(Required actions):
[1] Reproduce the passage on al-Andalus word for word, starting with "A land of tolerance" and going on through "would be exiled.".
[2] Write the next part of the passage on al-Andalus, picking up after its final sentence.

(Document extract):
______________________________
The Dream of al-Andalus
La Convivencia: A 500-year period during the early to late Middle Ages when Muslims, Christians and Jews lived together in harmony throughout the southern Iberian Peninsula.
A land of tolerance and respect steeped in a tradition of fundamental religious indulgence. A fertile artistic nexus, a place of thriving pluralism and rich intellectual cross-pollination. A serene tranquil kingdom ruled by a succession of enlightened philosopher caliphs. A utopia on earth. Yet many historians, particularly those writing after World War II, have seriously questioned whether such an idyllic state brimming with acceptance and understanding ever essentially existed at all as an organized collective given the frequency of sectarian violence and flashes of anti-Semitism that wracked its great cities. The opposing reality of the Church-sponsored Reconquista would sweep away the last remnants of coexistence. Islam would be forced to abandon its once glorious Spanish settlements. Jews would be exiled.
______________________________
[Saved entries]
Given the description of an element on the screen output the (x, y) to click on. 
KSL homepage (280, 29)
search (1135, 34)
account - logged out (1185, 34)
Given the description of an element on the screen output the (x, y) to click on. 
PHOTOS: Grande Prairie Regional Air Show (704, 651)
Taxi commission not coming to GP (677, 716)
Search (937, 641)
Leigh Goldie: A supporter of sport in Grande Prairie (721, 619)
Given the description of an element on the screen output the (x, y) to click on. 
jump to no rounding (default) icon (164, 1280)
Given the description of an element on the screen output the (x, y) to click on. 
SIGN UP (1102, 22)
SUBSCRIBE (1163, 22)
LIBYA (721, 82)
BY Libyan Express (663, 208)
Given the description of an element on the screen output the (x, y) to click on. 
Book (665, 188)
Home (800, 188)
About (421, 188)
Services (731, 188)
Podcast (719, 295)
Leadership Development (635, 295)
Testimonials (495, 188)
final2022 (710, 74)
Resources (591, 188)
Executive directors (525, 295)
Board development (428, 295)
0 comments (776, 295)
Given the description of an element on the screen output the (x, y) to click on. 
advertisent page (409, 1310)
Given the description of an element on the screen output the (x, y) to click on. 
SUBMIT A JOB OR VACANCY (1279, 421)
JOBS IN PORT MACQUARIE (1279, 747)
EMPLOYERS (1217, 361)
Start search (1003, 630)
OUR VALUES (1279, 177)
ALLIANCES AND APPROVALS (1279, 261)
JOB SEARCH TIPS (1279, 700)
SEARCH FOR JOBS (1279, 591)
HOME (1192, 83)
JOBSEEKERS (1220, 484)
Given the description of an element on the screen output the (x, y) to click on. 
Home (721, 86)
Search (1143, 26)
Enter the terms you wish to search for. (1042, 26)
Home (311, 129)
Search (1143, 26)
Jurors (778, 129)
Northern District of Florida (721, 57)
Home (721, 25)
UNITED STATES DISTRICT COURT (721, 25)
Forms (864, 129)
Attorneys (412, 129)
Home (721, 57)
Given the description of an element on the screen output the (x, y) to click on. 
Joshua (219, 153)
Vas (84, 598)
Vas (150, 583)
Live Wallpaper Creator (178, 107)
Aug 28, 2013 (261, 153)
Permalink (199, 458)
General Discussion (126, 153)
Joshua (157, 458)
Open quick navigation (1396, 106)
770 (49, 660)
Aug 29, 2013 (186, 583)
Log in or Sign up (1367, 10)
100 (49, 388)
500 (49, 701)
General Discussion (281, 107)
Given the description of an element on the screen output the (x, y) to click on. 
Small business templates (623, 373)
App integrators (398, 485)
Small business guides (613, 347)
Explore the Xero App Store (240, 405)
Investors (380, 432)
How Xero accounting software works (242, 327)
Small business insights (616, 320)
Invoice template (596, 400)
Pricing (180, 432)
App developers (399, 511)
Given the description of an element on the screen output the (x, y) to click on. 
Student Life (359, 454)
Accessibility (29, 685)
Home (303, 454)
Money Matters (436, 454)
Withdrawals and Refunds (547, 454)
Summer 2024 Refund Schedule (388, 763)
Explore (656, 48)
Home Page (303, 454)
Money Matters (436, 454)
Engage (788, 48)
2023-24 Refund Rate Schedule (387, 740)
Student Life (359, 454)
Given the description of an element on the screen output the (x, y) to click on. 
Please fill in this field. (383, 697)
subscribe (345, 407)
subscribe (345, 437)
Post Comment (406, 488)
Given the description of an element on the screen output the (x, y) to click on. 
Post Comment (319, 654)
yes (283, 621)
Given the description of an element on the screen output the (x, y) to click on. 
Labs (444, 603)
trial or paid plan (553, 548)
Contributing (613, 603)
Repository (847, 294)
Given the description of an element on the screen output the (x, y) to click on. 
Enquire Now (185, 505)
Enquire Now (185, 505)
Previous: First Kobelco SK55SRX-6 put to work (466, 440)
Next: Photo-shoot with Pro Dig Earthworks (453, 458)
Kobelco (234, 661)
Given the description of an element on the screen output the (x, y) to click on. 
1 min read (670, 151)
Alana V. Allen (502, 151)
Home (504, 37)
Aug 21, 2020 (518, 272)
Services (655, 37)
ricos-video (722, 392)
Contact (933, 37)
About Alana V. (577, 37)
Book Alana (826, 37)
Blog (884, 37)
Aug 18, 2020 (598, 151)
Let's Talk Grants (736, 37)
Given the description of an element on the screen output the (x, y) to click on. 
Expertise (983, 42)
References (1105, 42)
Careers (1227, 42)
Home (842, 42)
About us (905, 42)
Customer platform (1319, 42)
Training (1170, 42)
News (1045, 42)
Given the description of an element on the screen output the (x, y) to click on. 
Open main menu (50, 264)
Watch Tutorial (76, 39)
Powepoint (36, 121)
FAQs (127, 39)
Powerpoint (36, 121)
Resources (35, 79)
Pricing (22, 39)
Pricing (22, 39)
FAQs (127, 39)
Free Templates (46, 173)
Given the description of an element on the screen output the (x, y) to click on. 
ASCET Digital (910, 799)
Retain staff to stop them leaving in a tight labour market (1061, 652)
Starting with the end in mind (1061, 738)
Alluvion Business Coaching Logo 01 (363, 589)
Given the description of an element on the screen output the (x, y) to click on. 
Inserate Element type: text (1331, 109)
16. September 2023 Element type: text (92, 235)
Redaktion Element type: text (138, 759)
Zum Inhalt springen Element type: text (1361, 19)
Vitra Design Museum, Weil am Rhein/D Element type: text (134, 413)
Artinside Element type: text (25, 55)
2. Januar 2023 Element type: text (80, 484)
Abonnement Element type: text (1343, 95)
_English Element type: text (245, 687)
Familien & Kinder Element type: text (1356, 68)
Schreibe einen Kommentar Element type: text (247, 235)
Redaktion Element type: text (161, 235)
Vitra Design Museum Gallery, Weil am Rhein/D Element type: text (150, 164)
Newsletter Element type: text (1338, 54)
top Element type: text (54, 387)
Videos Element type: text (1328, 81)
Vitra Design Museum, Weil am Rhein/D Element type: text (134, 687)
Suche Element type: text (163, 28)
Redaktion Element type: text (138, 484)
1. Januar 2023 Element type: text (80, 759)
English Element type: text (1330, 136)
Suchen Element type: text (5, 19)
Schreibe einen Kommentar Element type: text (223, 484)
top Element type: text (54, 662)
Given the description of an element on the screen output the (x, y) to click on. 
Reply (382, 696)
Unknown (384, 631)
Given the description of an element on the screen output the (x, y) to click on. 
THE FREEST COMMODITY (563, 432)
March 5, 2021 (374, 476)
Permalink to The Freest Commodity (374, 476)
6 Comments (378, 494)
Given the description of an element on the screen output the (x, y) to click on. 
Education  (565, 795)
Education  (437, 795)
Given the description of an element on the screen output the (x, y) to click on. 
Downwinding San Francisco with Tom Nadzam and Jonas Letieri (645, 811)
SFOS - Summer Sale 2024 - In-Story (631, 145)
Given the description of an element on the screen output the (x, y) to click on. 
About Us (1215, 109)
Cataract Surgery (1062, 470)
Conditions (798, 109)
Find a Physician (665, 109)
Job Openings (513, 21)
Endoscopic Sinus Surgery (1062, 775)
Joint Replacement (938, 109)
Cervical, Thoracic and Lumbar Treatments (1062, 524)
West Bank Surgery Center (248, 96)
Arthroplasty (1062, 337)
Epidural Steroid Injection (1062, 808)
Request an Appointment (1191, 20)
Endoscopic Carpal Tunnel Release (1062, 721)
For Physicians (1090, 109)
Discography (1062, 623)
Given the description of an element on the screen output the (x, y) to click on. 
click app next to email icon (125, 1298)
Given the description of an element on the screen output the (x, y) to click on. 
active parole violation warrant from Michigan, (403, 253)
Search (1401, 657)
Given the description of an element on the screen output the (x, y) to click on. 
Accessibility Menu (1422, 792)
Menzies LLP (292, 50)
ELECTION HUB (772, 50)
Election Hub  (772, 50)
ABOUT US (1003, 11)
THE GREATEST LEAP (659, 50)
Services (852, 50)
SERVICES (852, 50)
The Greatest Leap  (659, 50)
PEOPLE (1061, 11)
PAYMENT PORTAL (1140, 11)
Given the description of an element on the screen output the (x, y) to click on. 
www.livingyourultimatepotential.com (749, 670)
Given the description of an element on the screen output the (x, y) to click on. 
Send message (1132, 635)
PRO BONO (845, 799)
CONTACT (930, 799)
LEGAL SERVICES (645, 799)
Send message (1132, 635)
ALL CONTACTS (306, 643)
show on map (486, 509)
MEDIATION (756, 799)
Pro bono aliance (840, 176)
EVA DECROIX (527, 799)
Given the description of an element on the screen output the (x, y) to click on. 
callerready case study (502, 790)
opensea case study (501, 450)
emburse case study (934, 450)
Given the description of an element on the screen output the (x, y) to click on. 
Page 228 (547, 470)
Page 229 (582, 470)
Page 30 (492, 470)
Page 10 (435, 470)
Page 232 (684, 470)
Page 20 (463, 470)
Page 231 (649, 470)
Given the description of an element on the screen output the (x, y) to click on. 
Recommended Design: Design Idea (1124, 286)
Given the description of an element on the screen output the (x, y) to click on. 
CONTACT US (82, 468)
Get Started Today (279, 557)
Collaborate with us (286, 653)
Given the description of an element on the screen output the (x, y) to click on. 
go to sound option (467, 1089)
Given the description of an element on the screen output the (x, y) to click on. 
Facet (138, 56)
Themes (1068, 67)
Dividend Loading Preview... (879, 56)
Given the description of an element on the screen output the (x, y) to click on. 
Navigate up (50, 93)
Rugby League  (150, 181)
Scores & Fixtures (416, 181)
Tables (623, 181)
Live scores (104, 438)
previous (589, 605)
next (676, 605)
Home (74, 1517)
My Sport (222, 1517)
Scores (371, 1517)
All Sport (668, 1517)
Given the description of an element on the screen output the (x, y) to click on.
______________________________
(In response):
[1]
A land of tolerance and respect steeped in a tradition of fundamental religious indulgence. A fertile artistic nexus, a place of thriving pluralism and rich intellectual cross-pollination. A serene tranquil kingdom ruled by a succession of enlightened philosopher caliphs. A utopia on earth. Yet many historians, particularly those writing after World War II, have seriously questioned whether such an idyllic state brimming with acceptance and understanding ever essentially existed at all as an organized collective given the frequency of sectarian violence and flashes of anti-Semitism that wracked its great cities. The opposing reality of the Church-sponsored Reconquista would sweep away the last remnants of coexistence. Islam would be forced to abandon its once glorious Spanish settlements. Jews would be exiled.

[2]
But the dream of al-Andalus, the idea of a world beyond worldly strife, a fabulous tapestry of lush, intensely expressive human values draped across a sweeping landscape fills the imagination with hope as it has done for over a millenium.
Conjuring a series of vivid sound paintings teeming with life and longing, exile and loss, visiting composer Osvaldo Golijov brought his unique, urgent transcultural perspective to Koerner Hall late last week, a dynamic, articulate launch to the Royal Conservatory’s 21C Music Festival. Born into a Jewish family of Romanian immigrants in Argentina, Golijov’s catalogue, comprised of both commissioned and self-directed works — vocal, chamber and orchestral — is strikingly eclectic. Polished harmony and melody infused with insistent folk, classical and pop-influenced motifs result in a highly affective listening experience.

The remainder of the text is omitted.